Research will soon be conducted by Clean Power Research, which develops analytic tools for the renewable energy industry, in order to determine how much cloud cover affects the performance of large solar-power arrays.
Clean Power Research will conduct the research thanks to an $852,260 grant from the California Public Utilities Commission to develop new simulations for the experiment. The grant was won as part of a program that totaled $7.65 million from the California Solar Initiative’s Research, Development, Deployment and Demonstration Program.
Clean Power Research is planning on validating its existing photovoltaic panel fleet simulations that were developed from earlier funding from the California solar installation program. CPR manufactured tools to measure power output and variability without being required to monitor the solar systems, according to the company.

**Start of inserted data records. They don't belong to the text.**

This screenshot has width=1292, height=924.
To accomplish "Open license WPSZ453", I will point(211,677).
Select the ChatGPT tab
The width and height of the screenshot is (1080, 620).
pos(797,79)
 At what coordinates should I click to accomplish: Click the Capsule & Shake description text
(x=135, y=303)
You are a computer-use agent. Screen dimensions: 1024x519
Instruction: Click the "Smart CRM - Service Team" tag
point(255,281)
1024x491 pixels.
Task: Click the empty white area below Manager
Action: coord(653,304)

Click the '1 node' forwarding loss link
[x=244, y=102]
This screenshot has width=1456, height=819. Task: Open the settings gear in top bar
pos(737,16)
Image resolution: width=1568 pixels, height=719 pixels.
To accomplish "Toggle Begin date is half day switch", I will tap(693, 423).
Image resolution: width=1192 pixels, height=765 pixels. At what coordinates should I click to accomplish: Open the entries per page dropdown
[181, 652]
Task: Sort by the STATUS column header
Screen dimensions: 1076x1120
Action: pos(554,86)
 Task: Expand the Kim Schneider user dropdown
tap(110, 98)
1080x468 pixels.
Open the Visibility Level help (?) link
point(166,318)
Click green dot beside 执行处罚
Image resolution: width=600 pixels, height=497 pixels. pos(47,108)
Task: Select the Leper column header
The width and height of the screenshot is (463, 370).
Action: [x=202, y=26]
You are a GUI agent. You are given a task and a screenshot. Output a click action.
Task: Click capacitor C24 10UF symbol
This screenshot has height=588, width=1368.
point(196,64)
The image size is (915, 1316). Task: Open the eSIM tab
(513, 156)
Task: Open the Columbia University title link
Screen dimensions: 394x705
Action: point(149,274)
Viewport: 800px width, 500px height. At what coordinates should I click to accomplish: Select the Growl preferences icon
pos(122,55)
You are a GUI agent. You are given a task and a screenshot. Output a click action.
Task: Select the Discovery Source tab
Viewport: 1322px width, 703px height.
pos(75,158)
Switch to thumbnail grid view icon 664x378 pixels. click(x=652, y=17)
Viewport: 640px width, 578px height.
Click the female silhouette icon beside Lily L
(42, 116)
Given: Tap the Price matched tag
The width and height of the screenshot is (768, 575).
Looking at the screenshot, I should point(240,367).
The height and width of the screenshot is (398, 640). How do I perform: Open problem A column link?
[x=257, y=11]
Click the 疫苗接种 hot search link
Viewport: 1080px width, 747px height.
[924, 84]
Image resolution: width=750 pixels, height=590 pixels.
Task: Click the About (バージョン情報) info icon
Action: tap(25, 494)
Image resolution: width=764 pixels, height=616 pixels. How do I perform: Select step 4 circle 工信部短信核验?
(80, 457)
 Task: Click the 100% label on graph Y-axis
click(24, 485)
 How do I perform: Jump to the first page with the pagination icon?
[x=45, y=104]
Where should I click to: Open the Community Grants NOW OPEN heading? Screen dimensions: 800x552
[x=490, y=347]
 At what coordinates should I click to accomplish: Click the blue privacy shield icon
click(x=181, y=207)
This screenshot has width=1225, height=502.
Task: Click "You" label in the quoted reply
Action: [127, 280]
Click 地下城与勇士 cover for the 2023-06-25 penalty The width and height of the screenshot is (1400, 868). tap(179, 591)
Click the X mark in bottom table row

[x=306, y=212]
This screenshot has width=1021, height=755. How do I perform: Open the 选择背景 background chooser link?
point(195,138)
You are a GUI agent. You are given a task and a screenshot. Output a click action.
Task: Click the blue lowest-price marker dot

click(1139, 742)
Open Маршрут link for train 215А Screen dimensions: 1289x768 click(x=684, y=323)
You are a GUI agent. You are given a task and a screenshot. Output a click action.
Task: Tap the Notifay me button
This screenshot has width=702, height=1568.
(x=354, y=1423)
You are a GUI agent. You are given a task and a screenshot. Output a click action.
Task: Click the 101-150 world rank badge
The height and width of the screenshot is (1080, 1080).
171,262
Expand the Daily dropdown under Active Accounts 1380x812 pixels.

“Accurate solar forecasting is critical for integrating ever-larger PV fleets into the grid, yet the expense and difficulty of obtaining this information can be very high,” said Tom Hoff, president of research and consulting at Clean Power Research. “This grant builds on our previous CSI RD&D research, allowing us to validate our PV simulation models and make them widely available through easy-to-use software tools.”
The intermittent nature of photovoltaic system’s output during different times of the day means accurate solar forecasting is vital for utilities that plan on integrating PV into their planning, scheduling and operating strategies, in order to maintain grid reliability.
The Clean Power Research project is bringing together several renewable energy companies, including the California Independent System Operator Corporation, Pacific Gas and Electric Company, Sacramento Municipal Utility and Electric Power Research Institute.
SolarAnywhere data will also be used in screening distribution feeders during the project as alternatives to the 15 percent rule and for high-fidelity solar forecasting for grid integration undertaken by UC-San Diego.
“Our analysis has shown that SolarAnywhere is one of the most accurate and highly spatially resolved solar resource datasets available,” said Jan Kleissl, UC-San Diego assistant professor of environmental engineering. “Clouds cannot hide from a satellite.”
In June 2011, Kleissl and UC-San Diego Ph.D. student Matthew Lave unveiled an easy-to-use tool that gives developers an estimate of solar variability at any given site. Their research also showed that solar variability can be reduced by placing installing smaller solar panels further apart from each other, which increases the probability that when clouds block sunlight from reaching one panel, another will be receiving rays.